3. The apparatus according to claim 1, wherein said embossing tool and said strip edge chamfering tool are integrated so as to comprise a combined embossing and edge chamfering roll, wherein said central embossing portion (3 ') is comprised in said central section (34') of said edge chamfering void (33).

4. Apparatus according to any one of claims 1-3, wherein the imprint pattern (10) on the central imprint portion comprises a plurality of grooves (11) arranged in the cylindrical surface of the central portion (3), and wherein the cylindrical surface of each side portion (4 a, 4 b) is flush with the cylindrical surface of the central portion (3) between the grooves, and wherein the strip edge chamfering tool (30) is arranged downstream of the imprint tool in a direction of travel (T) of a strip to be preformed.

5. The device according to claim 4, wherein the embossing roller (1) consists of a central embossing pattern roller set (6) and side rollers (7 a, 7 b) arranged on each side of the central embossing pattern roller set, and wherein the central embossing pattern roller set has a cylindrical surface forming the central portion (3) and the side rollers have cylindrical surfaces forming the side portions (4 a, 4 b).

6. The device according to any of claims 1-5, wherein the cylindrical surface of the embossing roller has a total width (W1) of 15 mm or more and the central portion of the embossing roller has a width (W2), the width (W2) being 85-99% of the total width (W1).

7. The device according to any one of claims 1-6, wherein a central section (34) of the gap (33) between the first and second rollers (31, 32) of the strip edge chamfering tool (30) has a width (W3), the width (W3) being equal to or larger than the width (W2) of the central portion (3) of the embossing roller (1).

8. The device according to any one of claims 1-7, wherein the first roller (31) of the pair of rollers in the edge chamfering tool comprises a recess (37) running along a circumferential portion of the cylindrical surface of the first roller, the recess having outwardly inclined side edges (36) on each side of the recess.

9. Device according to claim 8, wherein the oblique side edges (36) are inclined at an angle of 30-60 °, preferably 43-47 °.

10. The apparatus according to any one of claims 1-9, wherein the side sections (35) of the gap (33) between the first and second rollers (31, 32) each have a width equal to or greater than half of the difference between the total width (W1) of the embossing tool and the width (W2) of the central portion of the embossing tool.

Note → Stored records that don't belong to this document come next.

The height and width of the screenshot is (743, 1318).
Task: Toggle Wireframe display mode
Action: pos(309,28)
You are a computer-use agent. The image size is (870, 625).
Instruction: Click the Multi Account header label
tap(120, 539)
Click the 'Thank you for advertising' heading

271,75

11. A method of preforming a metal strip (40), comprising

-embossing a pattern on a central portion (41) of the strip in its longitudinal direction while rolling side portions (42) on each side of the central portion of the strip without embossing a pattern, and

-chamfering the longitudinal side edges (43) of the strip on the side of the strip provided with the imprinted pattern.

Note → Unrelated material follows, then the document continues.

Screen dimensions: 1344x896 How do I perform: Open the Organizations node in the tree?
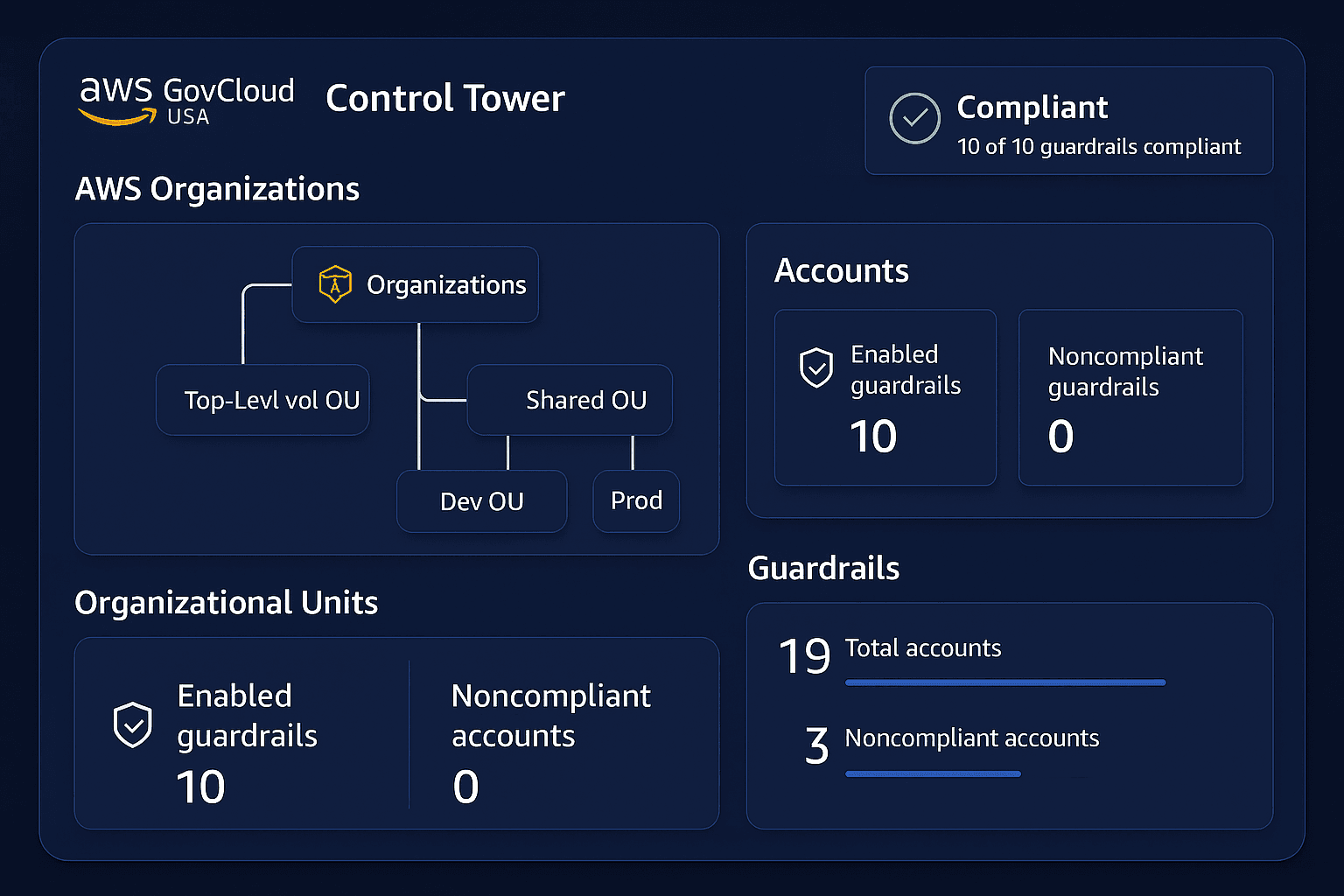pos(416,284)
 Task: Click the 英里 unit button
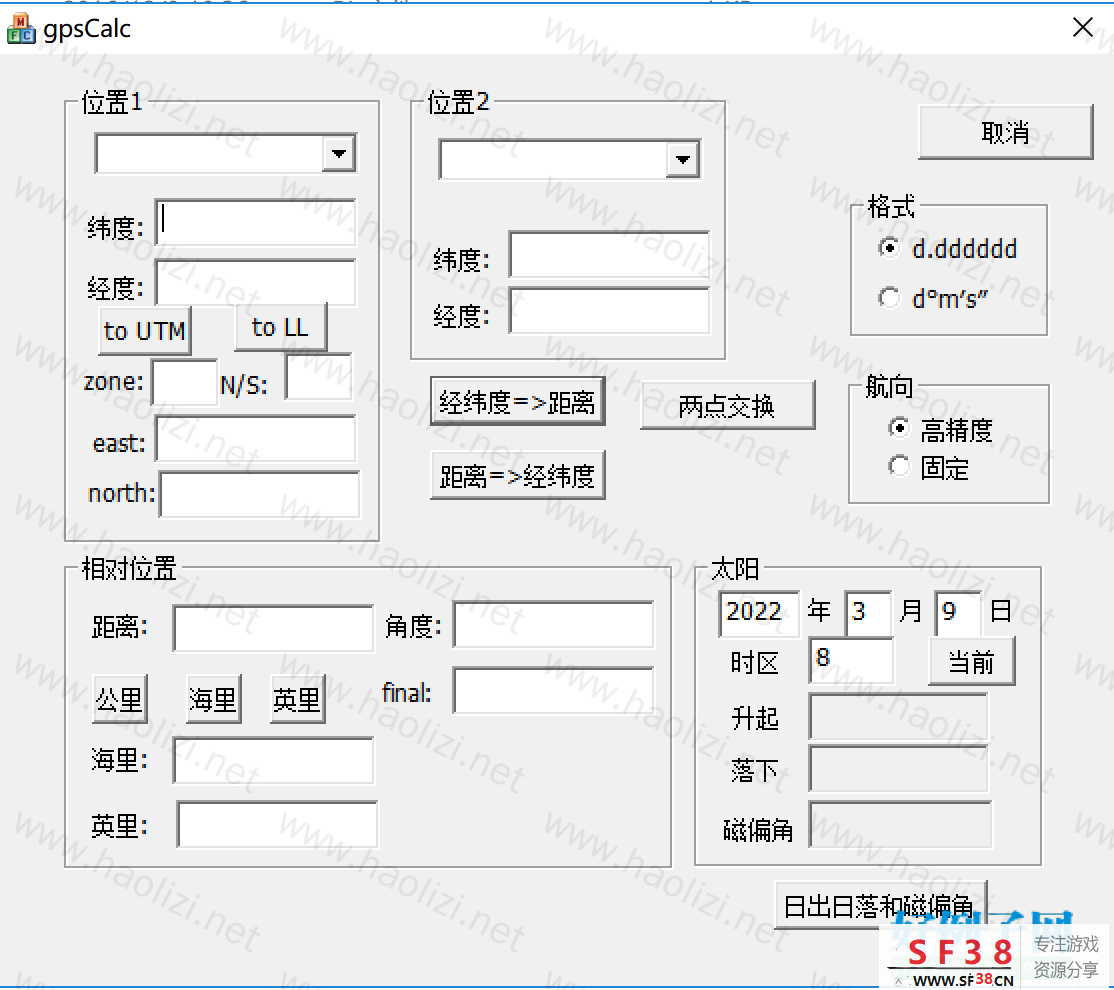pos(297,700)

12. A method according to claim 11, wherein during the chamfering the strip material at the longitudinal side edges (43) of the strip is pressed down by up to 20-60%, preferably 35-40% of the strip thickness, thereby forming inclined edge surfaces along the longitudinal side edges of the strip.

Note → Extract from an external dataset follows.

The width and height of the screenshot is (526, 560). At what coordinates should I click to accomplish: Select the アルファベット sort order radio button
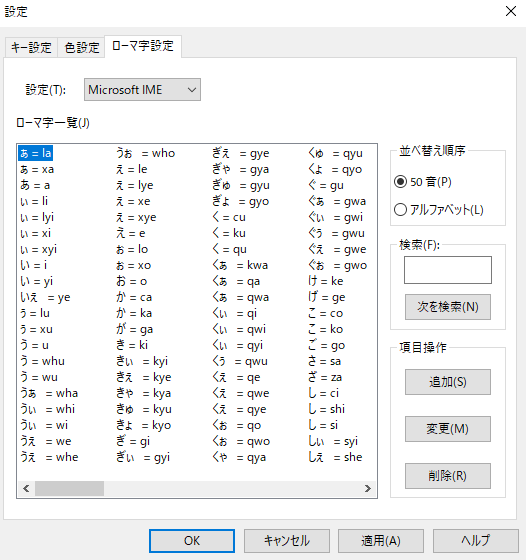click(400, 210)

13. The method according to claim 11 or 12, wherein the embossed pattern comprises bulges (44) and the side portions of the strip are rolled during the embossing step to a strip thickness substantially flush with the strip thickness between the bulges of the embossed pattern, after which the side edges are chamfered in a subsequent step.

14. The method of any of claims 11-13, wherein the embossing and edge chamfering are performed simultaneously in an integrated embossing and edge chamfering tool.